■ Stated goal:
Retype the entries from the line containing "Where should I click to: Click the lock" through the line containing "Looking at the screenshot, I should [59, 831].", including both of those lines, with every character unchanged.

■ Dataset rows:
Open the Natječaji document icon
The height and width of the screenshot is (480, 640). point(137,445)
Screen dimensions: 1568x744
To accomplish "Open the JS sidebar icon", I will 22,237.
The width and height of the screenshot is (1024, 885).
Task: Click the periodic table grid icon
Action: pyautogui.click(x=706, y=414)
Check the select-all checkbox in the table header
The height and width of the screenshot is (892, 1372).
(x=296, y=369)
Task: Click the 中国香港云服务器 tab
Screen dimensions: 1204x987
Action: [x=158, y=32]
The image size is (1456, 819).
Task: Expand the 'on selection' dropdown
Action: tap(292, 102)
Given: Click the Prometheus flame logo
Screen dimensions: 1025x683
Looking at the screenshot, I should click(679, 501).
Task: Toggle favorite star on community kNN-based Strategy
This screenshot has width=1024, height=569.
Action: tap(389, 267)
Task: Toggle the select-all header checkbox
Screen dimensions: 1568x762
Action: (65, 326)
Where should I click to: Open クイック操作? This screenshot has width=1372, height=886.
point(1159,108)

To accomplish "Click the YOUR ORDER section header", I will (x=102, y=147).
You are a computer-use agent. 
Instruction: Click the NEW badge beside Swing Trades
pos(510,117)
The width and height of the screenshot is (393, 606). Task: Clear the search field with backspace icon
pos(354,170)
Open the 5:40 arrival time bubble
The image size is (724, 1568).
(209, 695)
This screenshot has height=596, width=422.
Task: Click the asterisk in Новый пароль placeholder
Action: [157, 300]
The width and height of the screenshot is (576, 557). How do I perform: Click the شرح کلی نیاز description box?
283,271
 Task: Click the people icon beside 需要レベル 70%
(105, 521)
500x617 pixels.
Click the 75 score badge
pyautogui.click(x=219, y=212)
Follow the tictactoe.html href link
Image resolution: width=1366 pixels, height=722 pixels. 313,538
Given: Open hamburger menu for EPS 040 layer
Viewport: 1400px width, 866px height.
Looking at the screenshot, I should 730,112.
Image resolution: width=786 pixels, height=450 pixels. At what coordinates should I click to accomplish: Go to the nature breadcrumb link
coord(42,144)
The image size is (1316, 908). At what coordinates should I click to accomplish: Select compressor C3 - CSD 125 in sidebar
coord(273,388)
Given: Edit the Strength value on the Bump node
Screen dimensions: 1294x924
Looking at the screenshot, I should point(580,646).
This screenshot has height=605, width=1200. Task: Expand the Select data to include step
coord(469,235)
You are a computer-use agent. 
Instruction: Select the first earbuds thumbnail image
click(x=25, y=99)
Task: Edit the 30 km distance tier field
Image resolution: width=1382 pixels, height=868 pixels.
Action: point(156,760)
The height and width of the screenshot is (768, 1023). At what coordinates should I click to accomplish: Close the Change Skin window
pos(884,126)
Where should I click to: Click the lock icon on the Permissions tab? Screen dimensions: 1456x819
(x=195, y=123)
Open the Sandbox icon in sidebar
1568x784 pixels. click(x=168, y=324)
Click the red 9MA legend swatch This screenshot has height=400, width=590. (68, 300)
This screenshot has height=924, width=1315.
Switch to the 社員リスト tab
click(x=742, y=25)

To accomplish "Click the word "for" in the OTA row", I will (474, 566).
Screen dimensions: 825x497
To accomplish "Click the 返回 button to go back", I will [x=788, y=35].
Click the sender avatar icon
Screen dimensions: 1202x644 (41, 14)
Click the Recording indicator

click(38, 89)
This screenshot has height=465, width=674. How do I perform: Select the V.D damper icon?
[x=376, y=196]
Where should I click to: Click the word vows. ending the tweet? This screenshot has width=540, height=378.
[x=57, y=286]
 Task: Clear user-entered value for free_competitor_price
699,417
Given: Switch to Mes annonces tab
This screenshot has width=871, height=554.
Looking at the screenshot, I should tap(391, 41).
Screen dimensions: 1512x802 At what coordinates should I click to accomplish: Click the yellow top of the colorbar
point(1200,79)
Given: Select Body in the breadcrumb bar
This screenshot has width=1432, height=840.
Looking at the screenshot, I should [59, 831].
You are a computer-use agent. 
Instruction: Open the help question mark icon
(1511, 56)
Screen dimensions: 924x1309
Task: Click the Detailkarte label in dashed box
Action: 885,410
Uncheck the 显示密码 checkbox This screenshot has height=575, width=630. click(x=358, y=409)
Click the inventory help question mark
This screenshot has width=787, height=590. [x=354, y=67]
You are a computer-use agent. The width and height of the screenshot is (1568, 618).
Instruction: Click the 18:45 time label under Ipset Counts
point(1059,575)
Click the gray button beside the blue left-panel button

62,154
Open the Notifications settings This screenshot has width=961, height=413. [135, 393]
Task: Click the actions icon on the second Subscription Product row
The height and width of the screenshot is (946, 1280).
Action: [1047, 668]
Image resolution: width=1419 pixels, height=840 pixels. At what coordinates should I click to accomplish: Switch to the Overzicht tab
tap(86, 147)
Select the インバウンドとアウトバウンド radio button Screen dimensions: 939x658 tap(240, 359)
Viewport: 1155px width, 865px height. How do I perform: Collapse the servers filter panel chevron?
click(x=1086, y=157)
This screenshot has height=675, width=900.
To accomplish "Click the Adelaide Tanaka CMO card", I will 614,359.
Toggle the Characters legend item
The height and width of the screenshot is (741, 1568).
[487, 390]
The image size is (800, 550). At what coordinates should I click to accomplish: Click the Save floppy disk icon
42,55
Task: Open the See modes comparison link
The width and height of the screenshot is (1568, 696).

■ Solution:
Where should I click to: Click the lock icon on the Permissions tab? Screen dimensions: 1456x819
(x=195, y=123)
Open the Sandbox icon in sidebar
1568x784 pixels. click(x=168, y=324)
Click the red 9MA legend swatch This screenshot has height=400, width=590. (68, 300)
This screenshot has height=924, width=1315.
Switch to the 社員リスト tab
click(x=742, y=25)

To accomplish "Click the word "for" in the OTA row", I will (474, 566).
Screen dimensions: 825x497
To accomplish "Click the 返回 button to go back", I will [x=788, y=35].
Click the sender avatar icon
Screen dimensions: 1202x644 (41, 14)
Click the Recording indicator

click(38, 89)
This screenshot has height=465, width=674. How do I perform: Select the V.D damper icon?
[x=376, y=196]
Where should I click to: Click the word vows. ending the tweet? This screenshot has width=540, height=378.
[x=57, y=286]
 Task: Clear user-entered value for free_competitor_price
699,417
Given: Switch to Mes annonces tab
This screenshot has width=871, height=554.
Looking at the screenshot, I should tap(391, 41).
Screen dimensions: 1512x802 At what coordinates should I click to accomplish: Click the yellow top of the colorbar
point(1200,79)
Given: Select Body in the breadcrumb bar
This screenshot has width=1432, height=840.
Looking at the screenshot, I should [59, 831].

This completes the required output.